Binance launched its off-exchange settlement solution. They claim it’ll help institutions access products without having to post collateral directly on the exchange.
Yuga Labs unveiled a new free NFT mint, Sewer Pass. This was open to holders of BAYC & MAYC NFTs. It’ll be an access token for a new game, Dookey Dash.
Genesis Global Capital is preparing to file bankruptcy as soon as this week. This is the latest domino in the FTX saga.
🗞️ DeFi News
Ethereum’s KZG ceremony is live. Scaling tech like proto-danksharding requires a cryptographic foundation. The KZG ceremony is the creation of that foundation. Z-cash had used similar event to bootstrap their chains’ privacy features.
Aave is discussing onboarding rETH as a reserve to the Ethereum V3 market. This will be a beneficial move for Aave, RocketPool, and the broader Ethereum ecosystem.

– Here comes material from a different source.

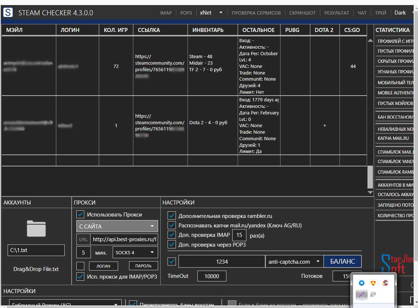This screenshot has height=308, width=418.
Task: Click the results table vertical scrollbar thumb
Action: [x=370, y=177]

Uniswap airdropped 0.01 $ETH to everyone that purchased NFT on Uniswap from Nov 30 – Dec 14. Uniswap had said that the gas on the first NFT purchase was on them.
Dopex released the Option Liquidity Pools. It is an innovation that will allow users to exit their options positions mich-epoch.
Polygon completed their hard fork. The upgrade will reduce gas spikes and address chain reorganizations.
RocketPool’s OracleDAO is adding a new member, Coinbase Ventures. Members of Oracle DAO run RocketPool’s nodes. It is the technology required to stake Ether.
MetaMask now allows users to stake Ether through their Portfolio Dapp. Two liquid staking services are available through the app, RocketPool and Lido.